Przykładowe ceny jednorazowych przejazdów autobusami:
Lotnisko Vágar – Thorshavn – 90DKK (50zł)
Tórshavn – Klaksvík – 90DKK (50zł)
Oyrarbakki – Eiði DKK- 20DKK (11zł)
Klaksvík – Hvannasund – 20DKK (11zł)
Ceny promów:
Tórshavn – Nólsoy – 40DKK (23zł)
Hvannasund – Fugloy – 40DKK (23zł)
Sørvágur – Mykines – 60DKK (35zł)
Pogoda na Farojach jest nieprzewidywalna i zdarza się, że promy lub helikoptery są odwoływane (szczególnie te na Mykines). Warto mieć to na uwadze i w przeddzień wylotu z Wysp Owczych opuścić mniejsze wysepki. Poniżej schemat połączeń komunikacji z numerami linii.
Wypożyczalnie aut
Jest ich coraz więcej, bo i coraz więcej turystów przybywa na Wyspy Owcze. Skupione są w dwóch miejscach – na lotnisku w Sørvágur oraz stolicy archipelagu – Tórshavn.
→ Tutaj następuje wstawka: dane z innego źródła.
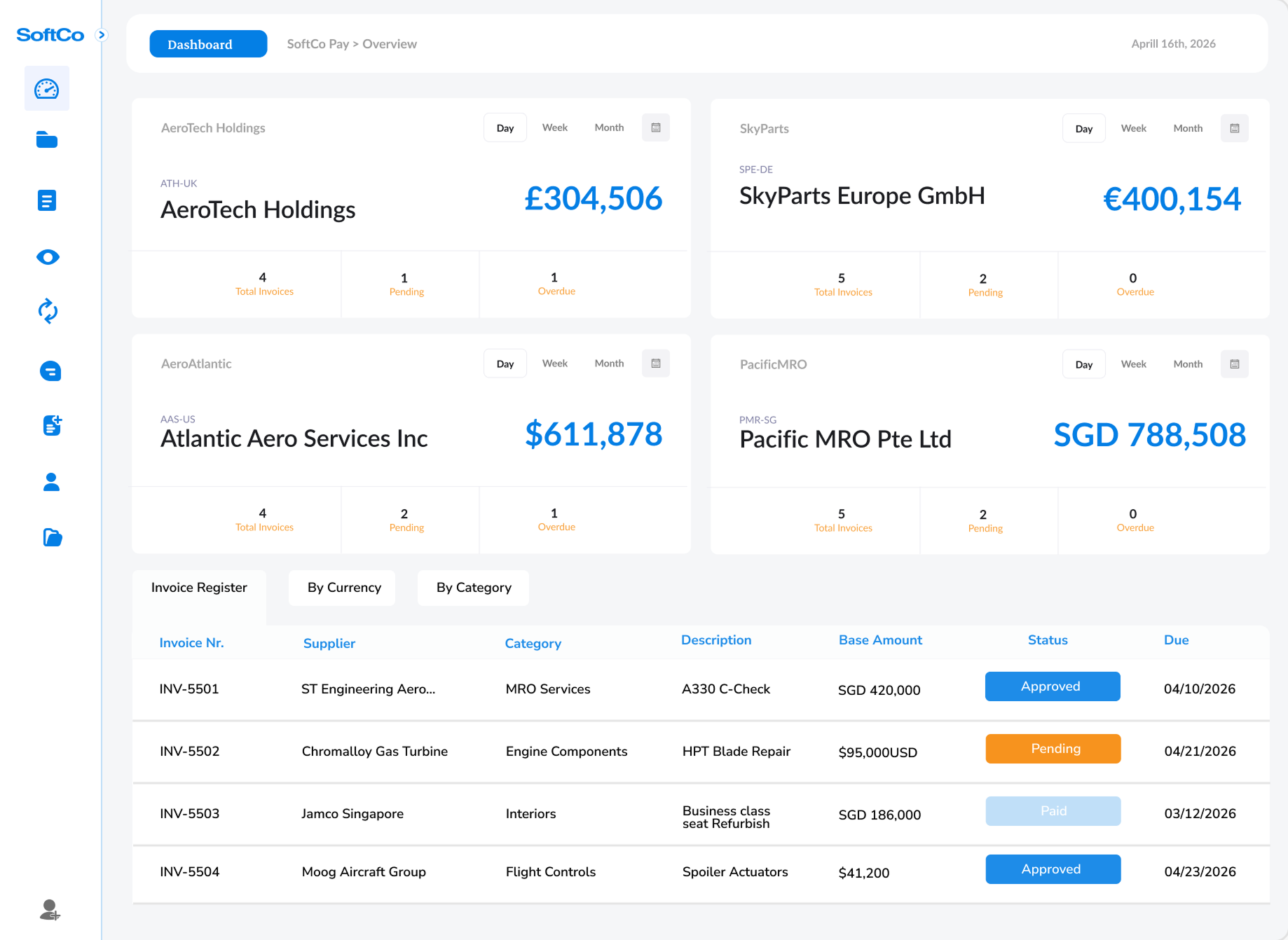Select the folder icon in the sidebar
Screen dimensions: 1288x940
point(46,140)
Pomimo dobrego transportu publicznego, do niektórych atrakcyjnych turystycznie miejscowości, np. Saksun czy Gásadalur nie dojeżdżają autobusy. Auto to też oczywiście komfort swobody planowania i niezależność. Samochód w popularnych wypożyczalniach najlepiej wynająć przez internet korzystając z Rentalcars, natomiast do farerskich wypożyczalni (np. tej) warto odezwać się bezpośrednio przed przyjazdem i próbować negocjować ceny, zwłaszcza jeśli podróżujecie poza sezonem.
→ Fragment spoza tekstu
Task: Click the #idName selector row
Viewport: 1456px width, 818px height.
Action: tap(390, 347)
Stan dróg na Wyspach Owczych jest bardzo dobry, choć te boczne są wąskie i wymagają mijanek. W terenie zabudowanym prędkość maksymalna to 50 km/h, poza 80km/h. Przekroczenie prędkości grozi ogromnymi mandatami, choć nie widzieliśmy ani razu żadnej drogówki. Należy bardzo uważać na owce, które często wchodzą na jezdnię. Jeżeli przejeżdżać będziecie przez jeden z dwóch tuneli podmorskich, w przeciągu trzech dni musicie uiścić opłatę 100DKK na jednej ze stacji benzynowych (Effo – Kollafjørður, Gundadalur, Klaksvík, Leirvík lub Magn – Klaksvík, Gøtudalur, Miðvágur). Opłata pobierana jest za przejazd powrotny.
A może autostop?
Autostopem po Wyspach Owczych jeździliśmy kilka razy. Czekaliśmy dosłownie parę minut, zawsze trafialiśmy na bardzo otwartych Farerów, którzy chętnie dzielili się informacjami praktycznymi i opowieściami z Wysp. Prawie każdy z nich znał któregoś z polskich piłkarzy grających w jednym z tutejszych klubów 😉 Jadąc z turystami w gratisie dostaniecie fotostopy i dojedziecie do miejsc, gdzie nie kursuje komunikacja publiczna.
Lotów na Wyspy Owcze z Polski coraz więcej, ale czy ktoś leciał tam z Niemiec? Jak wygląda sytuacja z lotami?